> WHAT IS NEEDED
Starting at the line that holds "Últimas Notícias [button] (161, 58)" and stopping at the line that holds "Händlersuche (28, 2287)", restate the records below word for word, with both of those lines included.

--- GIVEN INFORMATION Enclosed Below ---

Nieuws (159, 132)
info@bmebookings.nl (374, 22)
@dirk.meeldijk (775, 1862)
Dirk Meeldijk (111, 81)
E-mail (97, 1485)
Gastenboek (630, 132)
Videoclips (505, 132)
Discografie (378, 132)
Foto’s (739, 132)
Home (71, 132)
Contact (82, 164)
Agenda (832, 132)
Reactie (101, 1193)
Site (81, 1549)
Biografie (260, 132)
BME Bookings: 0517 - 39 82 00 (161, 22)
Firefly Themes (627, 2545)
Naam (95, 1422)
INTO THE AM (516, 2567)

--- End of Enclosed GIVEN INFORMATION ---
--- GIVEN INFORMATION Enclosed Below ---

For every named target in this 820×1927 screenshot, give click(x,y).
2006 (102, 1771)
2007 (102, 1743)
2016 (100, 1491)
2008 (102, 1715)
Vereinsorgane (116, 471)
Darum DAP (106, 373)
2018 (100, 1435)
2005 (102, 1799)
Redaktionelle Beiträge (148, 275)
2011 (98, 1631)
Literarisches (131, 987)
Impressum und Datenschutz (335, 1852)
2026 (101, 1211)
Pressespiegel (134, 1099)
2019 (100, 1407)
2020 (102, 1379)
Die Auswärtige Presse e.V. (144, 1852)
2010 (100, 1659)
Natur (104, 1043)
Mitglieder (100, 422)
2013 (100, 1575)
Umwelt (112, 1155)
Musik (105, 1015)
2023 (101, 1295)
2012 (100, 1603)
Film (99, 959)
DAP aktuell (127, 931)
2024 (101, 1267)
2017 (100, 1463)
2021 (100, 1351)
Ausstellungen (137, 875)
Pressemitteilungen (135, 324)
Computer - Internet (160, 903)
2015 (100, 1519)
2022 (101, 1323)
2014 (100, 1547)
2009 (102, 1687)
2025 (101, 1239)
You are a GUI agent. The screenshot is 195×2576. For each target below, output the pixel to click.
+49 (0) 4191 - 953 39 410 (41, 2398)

--- End of Enclosed GIVEN INFORMATION ---
--- GIVEN INFORMATION Enclosed Below ---

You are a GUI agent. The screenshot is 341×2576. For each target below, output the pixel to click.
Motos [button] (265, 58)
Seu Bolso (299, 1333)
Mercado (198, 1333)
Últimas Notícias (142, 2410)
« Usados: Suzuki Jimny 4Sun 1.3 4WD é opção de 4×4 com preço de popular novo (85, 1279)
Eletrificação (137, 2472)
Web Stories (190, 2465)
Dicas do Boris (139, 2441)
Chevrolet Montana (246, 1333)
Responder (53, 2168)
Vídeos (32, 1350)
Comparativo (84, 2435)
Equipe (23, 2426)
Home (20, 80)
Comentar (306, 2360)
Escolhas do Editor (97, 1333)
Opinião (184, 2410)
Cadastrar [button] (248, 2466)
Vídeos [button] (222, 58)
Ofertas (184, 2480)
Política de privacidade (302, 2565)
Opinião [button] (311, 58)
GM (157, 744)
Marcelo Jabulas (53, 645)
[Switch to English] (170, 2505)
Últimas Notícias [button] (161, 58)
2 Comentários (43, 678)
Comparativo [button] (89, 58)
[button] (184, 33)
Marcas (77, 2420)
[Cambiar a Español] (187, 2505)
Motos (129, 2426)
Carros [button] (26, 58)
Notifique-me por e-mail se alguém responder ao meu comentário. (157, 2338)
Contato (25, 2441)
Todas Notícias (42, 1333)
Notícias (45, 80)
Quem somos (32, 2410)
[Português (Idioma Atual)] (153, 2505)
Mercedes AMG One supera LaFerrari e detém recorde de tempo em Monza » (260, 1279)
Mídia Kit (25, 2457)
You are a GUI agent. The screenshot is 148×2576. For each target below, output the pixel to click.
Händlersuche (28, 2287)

--- End of Enclosed GIVEN INFORMATION ---

> TASK RESULT
Últimas Notícias [button] (161, 58)
2 Comentários (43, 678)
Comparativo [button] (89, 58)
[button] (184, 33)
Marcas (77, 2420)
[Cambiar a Español] (187, 2505)
Motos (129, 2426)
Carros [button] (26, 58)
Notifique-me por e-mail se alguém responder ao meu comentário. (157, 2338)
Contato (25, 2441)
Todas Notícias (42, 1333)
Notícias (45, 80)
Quem somos (32, 2410)
[Português (Idioma Atual)] (153, 2505)
Mercedes AMG One supera LaFerrari e detém recorde de tempo em Monza » (260, 1279)
Mídia Kit (25, 2457)
You are a GUI agent. The screenshot is 148×2576. For each target below, output the pixel to click.
Händlersuche (28, 2287)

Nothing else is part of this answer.